We want AI — but not at the cost of clean water and reliable electricity for the communities hosting data centers.

🏙️ Smart cities without surveillance

We want smart cities — but not at the cost of our privacy and the right to move through public space without being tracked.

🔓 Public money, public code

Software built with taxpayer money should be available to all taxpayers — not locked inside proprietary systems that charge for access.

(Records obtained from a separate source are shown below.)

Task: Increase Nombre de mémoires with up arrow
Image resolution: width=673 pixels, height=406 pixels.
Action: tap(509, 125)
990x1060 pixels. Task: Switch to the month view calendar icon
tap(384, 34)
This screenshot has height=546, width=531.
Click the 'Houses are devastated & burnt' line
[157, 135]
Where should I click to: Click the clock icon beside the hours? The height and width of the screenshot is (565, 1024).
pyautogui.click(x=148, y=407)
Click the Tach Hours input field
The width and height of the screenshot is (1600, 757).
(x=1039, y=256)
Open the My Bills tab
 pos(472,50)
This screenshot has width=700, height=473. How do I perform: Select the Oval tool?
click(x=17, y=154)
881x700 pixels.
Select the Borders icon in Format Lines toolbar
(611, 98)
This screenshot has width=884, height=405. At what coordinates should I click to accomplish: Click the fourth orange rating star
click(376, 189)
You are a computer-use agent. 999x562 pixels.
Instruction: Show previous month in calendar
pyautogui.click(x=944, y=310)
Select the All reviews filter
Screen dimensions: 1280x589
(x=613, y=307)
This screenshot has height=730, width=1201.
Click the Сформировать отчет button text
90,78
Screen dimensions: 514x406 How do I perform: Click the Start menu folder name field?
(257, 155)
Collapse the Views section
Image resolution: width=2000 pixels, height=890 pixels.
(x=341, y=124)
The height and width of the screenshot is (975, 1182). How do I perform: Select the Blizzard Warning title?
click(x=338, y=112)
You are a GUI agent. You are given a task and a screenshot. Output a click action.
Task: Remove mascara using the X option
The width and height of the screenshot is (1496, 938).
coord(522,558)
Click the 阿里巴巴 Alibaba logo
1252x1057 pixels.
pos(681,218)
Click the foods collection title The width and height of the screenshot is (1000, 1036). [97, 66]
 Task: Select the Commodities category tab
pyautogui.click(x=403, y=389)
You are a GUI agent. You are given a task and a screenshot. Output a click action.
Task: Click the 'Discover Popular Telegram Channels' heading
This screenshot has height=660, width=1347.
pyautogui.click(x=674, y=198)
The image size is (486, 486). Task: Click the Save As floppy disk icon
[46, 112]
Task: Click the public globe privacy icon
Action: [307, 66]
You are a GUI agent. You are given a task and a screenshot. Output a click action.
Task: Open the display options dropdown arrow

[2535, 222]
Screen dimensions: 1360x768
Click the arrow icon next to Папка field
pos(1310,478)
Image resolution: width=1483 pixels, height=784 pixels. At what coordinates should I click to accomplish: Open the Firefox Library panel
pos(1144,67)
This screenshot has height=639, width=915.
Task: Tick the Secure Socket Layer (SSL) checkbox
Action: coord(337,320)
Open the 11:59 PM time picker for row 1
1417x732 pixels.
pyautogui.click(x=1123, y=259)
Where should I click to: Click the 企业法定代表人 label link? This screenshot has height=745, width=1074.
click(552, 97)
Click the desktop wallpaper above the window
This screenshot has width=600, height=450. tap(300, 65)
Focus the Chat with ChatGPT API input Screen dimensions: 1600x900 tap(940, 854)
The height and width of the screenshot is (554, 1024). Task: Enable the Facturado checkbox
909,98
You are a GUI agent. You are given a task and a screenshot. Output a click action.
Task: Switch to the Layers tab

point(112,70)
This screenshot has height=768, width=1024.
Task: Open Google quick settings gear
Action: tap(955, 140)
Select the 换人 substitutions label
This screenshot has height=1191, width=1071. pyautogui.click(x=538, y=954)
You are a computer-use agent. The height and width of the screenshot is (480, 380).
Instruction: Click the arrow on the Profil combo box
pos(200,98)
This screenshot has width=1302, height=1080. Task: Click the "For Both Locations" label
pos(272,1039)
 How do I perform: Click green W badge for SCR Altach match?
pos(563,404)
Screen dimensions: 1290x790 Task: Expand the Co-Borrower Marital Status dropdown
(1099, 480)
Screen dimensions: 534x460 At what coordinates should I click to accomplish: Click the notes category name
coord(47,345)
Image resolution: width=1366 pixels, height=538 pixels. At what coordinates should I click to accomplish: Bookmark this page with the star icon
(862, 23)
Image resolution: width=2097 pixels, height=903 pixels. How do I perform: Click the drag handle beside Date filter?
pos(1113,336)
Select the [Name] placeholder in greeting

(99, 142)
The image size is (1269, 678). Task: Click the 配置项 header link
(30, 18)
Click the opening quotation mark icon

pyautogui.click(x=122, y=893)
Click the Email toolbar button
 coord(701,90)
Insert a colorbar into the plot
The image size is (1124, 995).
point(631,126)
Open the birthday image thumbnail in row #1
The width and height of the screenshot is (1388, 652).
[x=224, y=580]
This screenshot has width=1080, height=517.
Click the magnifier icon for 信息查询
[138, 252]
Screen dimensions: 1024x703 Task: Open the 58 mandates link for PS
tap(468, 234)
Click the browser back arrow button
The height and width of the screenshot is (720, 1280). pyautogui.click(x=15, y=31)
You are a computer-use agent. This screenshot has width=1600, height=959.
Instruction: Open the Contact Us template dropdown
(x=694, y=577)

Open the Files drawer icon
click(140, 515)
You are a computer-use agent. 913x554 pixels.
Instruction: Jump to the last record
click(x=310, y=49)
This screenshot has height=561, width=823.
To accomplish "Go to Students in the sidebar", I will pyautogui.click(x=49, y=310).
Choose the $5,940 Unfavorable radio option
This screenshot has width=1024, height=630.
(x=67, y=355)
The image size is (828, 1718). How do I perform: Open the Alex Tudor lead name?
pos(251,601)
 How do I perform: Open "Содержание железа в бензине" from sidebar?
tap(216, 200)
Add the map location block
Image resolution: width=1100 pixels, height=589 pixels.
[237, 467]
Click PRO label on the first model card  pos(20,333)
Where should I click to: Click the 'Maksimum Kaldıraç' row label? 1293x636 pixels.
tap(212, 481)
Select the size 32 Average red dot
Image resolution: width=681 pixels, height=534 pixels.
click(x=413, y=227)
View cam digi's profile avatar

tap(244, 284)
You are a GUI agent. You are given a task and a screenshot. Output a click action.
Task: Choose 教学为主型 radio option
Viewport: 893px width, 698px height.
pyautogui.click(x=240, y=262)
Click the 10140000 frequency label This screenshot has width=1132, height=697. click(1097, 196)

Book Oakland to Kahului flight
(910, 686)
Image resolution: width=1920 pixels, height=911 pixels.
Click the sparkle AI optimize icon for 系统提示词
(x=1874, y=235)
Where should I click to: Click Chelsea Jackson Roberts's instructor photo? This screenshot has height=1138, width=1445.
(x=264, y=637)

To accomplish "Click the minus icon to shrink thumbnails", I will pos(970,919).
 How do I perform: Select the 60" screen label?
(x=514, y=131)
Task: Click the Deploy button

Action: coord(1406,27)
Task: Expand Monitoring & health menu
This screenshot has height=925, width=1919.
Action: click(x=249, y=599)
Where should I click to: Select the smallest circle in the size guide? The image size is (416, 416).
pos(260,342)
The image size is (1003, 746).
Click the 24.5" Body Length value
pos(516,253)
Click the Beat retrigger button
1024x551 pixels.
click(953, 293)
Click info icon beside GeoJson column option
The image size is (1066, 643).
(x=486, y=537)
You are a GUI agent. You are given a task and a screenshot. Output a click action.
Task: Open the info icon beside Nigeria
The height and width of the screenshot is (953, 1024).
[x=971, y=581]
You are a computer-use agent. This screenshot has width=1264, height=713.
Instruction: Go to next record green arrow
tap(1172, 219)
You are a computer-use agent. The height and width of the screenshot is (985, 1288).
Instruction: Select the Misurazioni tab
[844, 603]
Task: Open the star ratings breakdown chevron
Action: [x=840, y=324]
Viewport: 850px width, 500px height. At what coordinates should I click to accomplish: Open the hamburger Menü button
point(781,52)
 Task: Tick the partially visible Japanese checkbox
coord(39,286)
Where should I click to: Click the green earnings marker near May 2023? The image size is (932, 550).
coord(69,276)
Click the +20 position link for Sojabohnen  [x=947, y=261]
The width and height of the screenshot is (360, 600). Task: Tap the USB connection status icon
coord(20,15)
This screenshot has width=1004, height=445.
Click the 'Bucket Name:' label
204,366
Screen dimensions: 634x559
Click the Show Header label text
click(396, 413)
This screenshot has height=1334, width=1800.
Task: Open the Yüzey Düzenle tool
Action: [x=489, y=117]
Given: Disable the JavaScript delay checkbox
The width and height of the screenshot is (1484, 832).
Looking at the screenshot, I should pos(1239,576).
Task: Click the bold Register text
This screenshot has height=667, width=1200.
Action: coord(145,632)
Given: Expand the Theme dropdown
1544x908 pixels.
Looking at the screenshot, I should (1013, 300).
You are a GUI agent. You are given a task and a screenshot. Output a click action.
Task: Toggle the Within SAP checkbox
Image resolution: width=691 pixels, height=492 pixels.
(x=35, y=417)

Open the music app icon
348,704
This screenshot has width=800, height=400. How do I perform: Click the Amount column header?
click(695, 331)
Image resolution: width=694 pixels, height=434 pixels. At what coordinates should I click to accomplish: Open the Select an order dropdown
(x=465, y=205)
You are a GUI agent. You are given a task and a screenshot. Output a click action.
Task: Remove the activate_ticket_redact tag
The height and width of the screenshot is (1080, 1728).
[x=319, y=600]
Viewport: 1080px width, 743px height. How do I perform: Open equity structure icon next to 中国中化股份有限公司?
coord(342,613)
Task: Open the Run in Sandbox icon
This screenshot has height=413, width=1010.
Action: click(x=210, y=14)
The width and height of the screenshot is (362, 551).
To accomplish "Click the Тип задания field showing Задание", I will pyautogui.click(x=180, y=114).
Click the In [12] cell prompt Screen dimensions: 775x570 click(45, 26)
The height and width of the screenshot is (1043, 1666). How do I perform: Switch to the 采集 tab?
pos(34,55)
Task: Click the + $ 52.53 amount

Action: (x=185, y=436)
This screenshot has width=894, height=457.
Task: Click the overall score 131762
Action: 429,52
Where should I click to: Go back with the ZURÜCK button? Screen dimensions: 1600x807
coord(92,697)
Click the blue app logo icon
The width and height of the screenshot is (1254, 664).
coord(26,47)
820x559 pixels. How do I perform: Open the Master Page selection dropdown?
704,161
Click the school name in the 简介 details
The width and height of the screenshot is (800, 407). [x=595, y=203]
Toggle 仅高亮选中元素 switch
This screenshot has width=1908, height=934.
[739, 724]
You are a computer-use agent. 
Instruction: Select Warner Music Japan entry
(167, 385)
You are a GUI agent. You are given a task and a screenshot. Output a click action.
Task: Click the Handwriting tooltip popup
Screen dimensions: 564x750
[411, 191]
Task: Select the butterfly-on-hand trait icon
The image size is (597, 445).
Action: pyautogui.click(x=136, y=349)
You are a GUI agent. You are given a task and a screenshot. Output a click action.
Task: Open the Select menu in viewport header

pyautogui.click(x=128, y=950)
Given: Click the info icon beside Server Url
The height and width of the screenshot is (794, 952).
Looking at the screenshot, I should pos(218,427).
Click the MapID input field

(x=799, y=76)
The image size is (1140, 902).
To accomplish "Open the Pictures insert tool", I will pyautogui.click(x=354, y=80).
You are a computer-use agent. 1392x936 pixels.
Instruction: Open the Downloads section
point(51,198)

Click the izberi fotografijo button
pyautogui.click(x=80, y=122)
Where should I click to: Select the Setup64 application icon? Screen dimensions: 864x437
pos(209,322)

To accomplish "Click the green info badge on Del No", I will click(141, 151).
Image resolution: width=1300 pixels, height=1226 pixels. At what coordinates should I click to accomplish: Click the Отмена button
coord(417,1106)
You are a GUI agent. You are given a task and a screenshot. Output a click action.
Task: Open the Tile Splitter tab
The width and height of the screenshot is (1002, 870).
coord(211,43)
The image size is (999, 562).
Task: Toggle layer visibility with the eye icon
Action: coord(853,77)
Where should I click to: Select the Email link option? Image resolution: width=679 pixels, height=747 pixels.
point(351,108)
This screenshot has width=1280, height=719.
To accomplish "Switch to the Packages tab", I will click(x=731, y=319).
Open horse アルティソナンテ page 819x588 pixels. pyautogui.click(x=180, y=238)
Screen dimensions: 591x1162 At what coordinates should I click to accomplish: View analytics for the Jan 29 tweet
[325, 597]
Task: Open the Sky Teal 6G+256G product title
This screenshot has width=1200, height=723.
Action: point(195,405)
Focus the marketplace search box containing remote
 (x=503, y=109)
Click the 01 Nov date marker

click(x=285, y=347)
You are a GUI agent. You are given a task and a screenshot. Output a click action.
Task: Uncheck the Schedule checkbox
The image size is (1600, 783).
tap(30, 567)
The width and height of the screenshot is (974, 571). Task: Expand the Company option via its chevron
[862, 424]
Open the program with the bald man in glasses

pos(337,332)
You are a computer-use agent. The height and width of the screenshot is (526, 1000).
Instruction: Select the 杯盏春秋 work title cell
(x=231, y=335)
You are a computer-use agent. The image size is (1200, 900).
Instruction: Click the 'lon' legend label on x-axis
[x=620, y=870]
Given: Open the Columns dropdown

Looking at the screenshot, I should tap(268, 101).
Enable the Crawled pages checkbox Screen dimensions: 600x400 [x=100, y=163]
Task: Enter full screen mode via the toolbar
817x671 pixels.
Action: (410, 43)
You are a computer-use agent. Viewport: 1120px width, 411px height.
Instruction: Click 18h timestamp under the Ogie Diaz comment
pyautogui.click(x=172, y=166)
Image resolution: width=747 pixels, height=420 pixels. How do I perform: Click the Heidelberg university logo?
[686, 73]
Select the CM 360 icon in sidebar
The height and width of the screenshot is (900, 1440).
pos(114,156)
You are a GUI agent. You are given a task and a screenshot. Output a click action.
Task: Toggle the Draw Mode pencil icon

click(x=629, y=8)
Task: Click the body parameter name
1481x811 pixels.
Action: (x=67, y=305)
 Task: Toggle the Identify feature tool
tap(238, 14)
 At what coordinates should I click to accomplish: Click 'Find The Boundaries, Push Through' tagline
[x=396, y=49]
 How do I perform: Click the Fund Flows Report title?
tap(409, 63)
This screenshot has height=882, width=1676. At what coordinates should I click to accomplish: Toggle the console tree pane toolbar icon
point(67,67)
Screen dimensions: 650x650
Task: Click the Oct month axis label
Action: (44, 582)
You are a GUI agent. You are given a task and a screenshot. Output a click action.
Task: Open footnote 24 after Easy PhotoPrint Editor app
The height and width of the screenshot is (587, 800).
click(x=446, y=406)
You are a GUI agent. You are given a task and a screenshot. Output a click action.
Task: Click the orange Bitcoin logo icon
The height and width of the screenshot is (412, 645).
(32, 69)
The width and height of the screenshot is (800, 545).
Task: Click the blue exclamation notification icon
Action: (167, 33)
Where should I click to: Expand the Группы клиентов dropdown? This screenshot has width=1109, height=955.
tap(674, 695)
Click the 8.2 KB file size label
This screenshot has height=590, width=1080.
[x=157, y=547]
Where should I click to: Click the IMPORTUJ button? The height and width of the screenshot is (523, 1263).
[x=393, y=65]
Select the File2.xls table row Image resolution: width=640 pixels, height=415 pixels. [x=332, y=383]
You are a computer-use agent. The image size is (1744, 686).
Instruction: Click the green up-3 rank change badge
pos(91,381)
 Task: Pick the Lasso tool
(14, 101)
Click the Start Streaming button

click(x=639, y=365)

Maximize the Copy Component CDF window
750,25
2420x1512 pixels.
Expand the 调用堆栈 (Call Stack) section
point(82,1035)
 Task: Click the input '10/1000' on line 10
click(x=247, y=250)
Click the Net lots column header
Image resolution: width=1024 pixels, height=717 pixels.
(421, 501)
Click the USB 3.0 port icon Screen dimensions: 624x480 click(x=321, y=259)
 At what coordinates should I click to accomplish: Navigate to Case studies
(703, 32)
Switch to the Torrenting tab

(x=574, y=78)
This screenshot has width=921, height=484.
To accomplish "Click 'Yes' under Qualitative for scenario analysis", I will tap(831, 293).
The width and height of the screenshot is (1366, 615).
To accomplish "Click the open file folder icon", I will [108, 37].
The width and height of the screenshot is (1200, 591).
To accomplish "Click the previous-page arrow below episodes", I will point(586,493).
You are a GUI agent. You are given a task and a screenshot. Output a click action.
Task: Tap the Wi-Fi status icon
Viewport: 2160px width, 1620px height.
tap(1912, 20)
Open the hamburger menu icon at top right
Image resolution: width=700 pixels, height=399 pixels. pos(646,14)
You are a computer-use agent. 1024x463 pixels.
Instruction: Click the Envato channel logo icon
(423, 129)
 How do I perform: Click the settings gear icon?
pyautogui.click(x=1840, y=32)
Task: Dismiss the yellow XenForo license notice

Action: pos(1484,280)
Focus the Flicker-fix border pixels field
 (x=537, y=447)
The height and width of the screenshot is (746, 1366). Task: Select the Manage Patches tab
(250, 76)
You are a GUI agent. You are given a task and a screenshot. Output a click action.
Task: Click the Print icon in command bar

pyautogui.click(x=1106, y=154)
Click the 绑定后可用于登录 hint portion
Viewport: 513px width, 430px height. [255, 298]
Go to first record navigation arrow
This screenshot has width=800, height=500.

🔧 Own it. Fix it. Keep it.

Innovation shouldn't mean manufactured obsolescence. You should be able to repair what you own, and software locks shouldn't stop you.

♿ Access is a right

Digital public services must work for everyone — not just the majority. Accessibility is a precondition for digital equity, not a bonus feature.

📊 Algorithms need answers

When an algorithm affects your job, housing, or benefits, you have the right to know why — and the right to challenge it.

Policy domains

What matters to you?

Each domain follows a four-pillar structure: Principles → Standards → Implementation → Governance — with model legislative language, real-world examples, and identified gaps.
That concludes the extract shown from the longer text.